The Selling of the President - Joe McGinniss
Rating: 8/10
Overview:
This book has been published in 1968 and the media ecosystem has definitely evolved, it is interesting to notice how it has evolved. Politicians used to act and behave differently in TV because it felt like they were being invited in our homes. Now, politics invades our hoses through different many different screens and using several different tones.
Highlights:
Page 24:
"The success of any TV performer depends on his achieving a low-pressure style of presentation," McLuhan has written. The harder a man tries, the better he must hide it. Television demands gentle wit, irony, understatement: the qualities of Eugene McCarthy. The TV politician cannot make a speech; he must engage in intimate conversation. He must never press. He should suggest, not state; request, not demand. Nonchalance is the key word. Carefully studied nonchalance.
Page 24:
The performer must talk to one person at a time. He is brought into the living room. He is a guest. It is improper for him to shout.
Page 28:
A tip for television: instead of those wooden performances beloved by políticians, instead of a glamorboy technique, instead of safety, be bold. Why not have live press conferences as your campaign on television? People will see you daring all, asking and answering questions from reporters, and not simply answering phony "questions" made up by your staff.
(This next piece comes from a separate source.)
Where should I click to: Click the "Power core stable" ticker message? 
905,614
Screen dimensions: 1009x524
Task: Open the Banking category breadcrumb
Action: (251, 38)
This would be dynamic; It would be daring.
Instead of the medium using you, you would be using the medium. Go on "live" and risk all.
It is the only way to convince people of the truth: that you are beyond rhetoric, that you can face reality, unlike your opponents, who will rely on public relations.
Page 35:
Eighty percent of George Bush's campaign budget went to advertising. Fifty-nine percent of this went to television. Newspapers got 3 percent.